We’ve been doing a bit of research on the rising popularity of Criminology, mainly it has to be said in Wales (the popularity, not the research) and speculating about why no English exam board currently offers the subject at a-level (WJEC currently offer an a-level equivalent Diploma that’s recognised by UCAS, but it’s mainly only offered by 6th Form / FE College Colleges).
My view, for what it’s worth (not much, actually) is that school’s would struggle to staff it at a-level because of it’s combination of sociology and law – two standalone subjects that have historically struggled for staffing in English schools. There’s also an argument that one of the major English Boards decided against creating a Specification a few years back it in case it detracted from their increasingly-lucrative Sociology Spec.
And that tenuous link brings me to the main point of this post, the increasing popularity of Sociology – and Psychology – at a-level.
While Psychology has steadily worked it’s way to the top of the Popularity League Table (something that sort-of exists but which isn’t really A Thing. Yet) over the past 25 years, Sociology has always been a bit of a poor relation bobbing around the lower reaches of the Top 10: popular with The Kids, but not that popular…

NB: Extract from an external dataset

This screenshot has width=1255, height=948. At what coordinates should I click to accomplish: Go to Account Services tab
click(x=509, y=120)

The latest iteration of the post-pandemic table, however, shows a couple of significant things:
1. Both Psychology (+11.6%) and Sociology (+9.5%) have markedly increased in popularity over the past couple of years.
2. While Psychology is the second most popular a-level subject after Mathematics (which it seems to be steadily catching), Sociology is now the fifth most popular a-level, a little way behind Chemistry and moving ahead of subjects like Business Studies, History, Geography and English Literature.

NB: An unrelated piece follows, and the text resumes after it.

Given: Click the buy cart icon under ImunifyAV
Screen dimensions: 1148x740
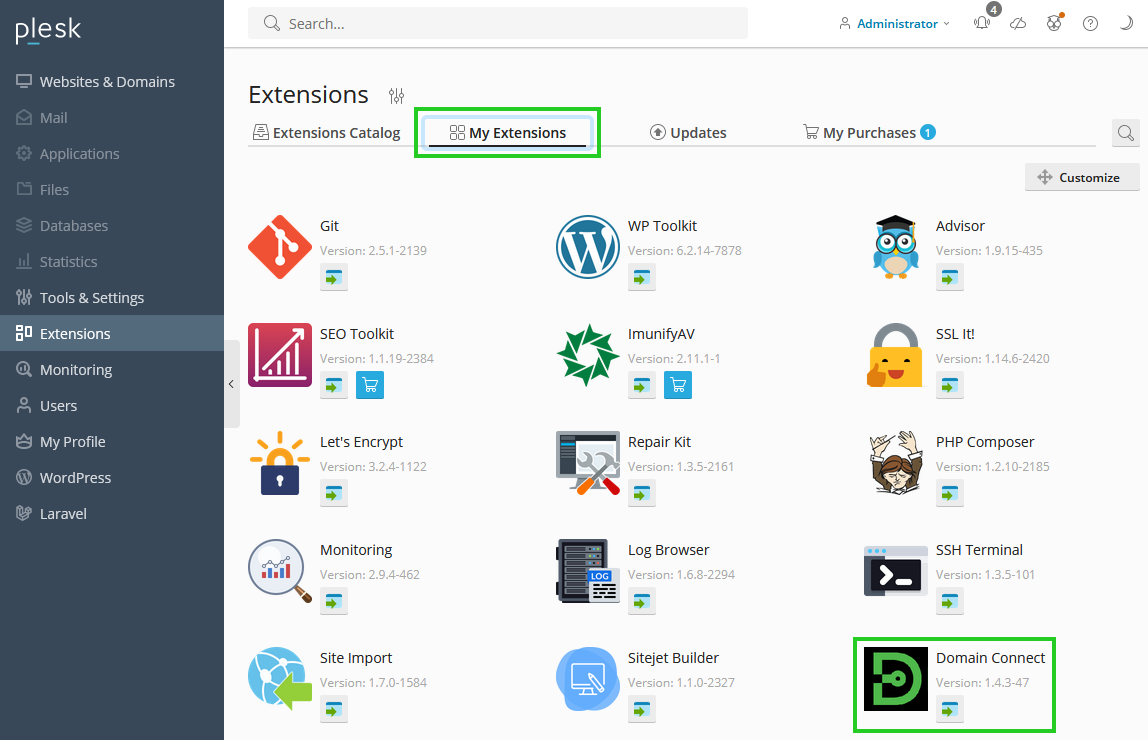Looking at the screenshot, I should click(678, 385).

Considering it’s not one of the so-called STEM subjects increasingly foisted on the school population by an increasingly out-of-touch Education Department and is not extensively taught further down schools at GCSE, this is, IMHO, quite a remarkable achievement.
Not least on the part of those Sociology teachers who, with limited budgets, resources and support have managed to make Sociology an increasingly important post-16 option for their students.
Give yourselves a well-deserved pat on the back (because, trust me, no -one else is going to…).